In 2007 Wesley Autrey, a 51-year-old African American father of two young girls, earned the title “The Subway Hero” when he saved the life of a 20-year-old art student. The art student suffered a seizure and fell on the tracks in front of an oncoming train. With only seconds to spare, Wesley jumped down on the tracks and lay on top of the young student, pushing him down into the space between the tracks. The train went over the top of them and both men survived. When asked why he did it, Autrey replied, “I don’t feel like I did something spectacular; I just saw someone who needed help. I did what I felt was right.”
Stories of people taking risks to help others always make a great impression on us. Heroes like the German Oskar Schindler, or Paul Rusesabagina – the Hutu manager of the Hotel Milles Collines who saved the lives of many Tutsis during the Rwandan genocide - have been the focus of very successful Hollywood films. What is it that makes these people risk their own lives to save people from certain death while others do not get involved? Are heroic individuals just special, or are there psychological explanations for why they are more likely to help than others?
ATL: Thinking critically
Based on your understanding of the sociocultural approach, how well does Social Identity Theory predict that Wesley Autrey would help the art student? What about Oskar Schindler or Paul Rusesabagina?

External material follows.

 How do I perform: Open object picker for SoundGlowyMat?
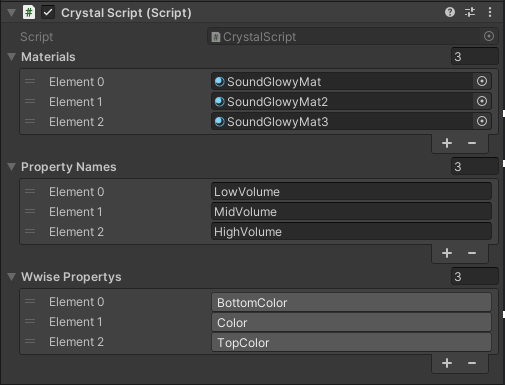click(x=482, y=81)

What hypothesis would you make at this point in the chapter to explain why these men made the choices that they did?
Prosocial behaviour can be defined as behaviour that benefits another person or has positive social consequences (Staub 1978). Prosocial behaviour is seen as behaviour that is intended to help or benefit another person, a group of persons or even society as a whole. In other words, prosocial behaviour is often planned with the goal of “making a difference”. Going to a hospital to assist at a children’s clinic or donating money to charity are examples of prosocial behaviours. Prosocial behaviour can be motivated by empathy or the concern about the welfare and rights of other people. It is also possible that more egoistic motives are behind prosocial behaviour. It could be that a person is more focused on his or her social reputation than the welfare of others. It could also be that prosocial behaviour is motivated by the wish to reduce one's own negative feelings. Another possibility is that people expect something in return. No matter the reasons for prosocial behaviour, Helliwell and Putnam (2004) have found that engaging in prosocial behaviour - both individually and with others - is robustly related to happiness and life satisfaction.
Altruism is when one helps another person for no reward, and perhaps even at some cost to oneself. Altruism is thus seen as an unselfish interest in helping another person. Wesly Autry’s courageous act of saving the young art student is clearly an act of altruism. He put himself at risk in order to save the life of a stranger. This is also the case of heroic helpers who willingly risked their own lives to save Jews during the Holocaust. You might argue that the purest form of prosocial behaviour is motivated by altruism. In the following chapter, you will investigate how psychologists attempt to explain this behaviour.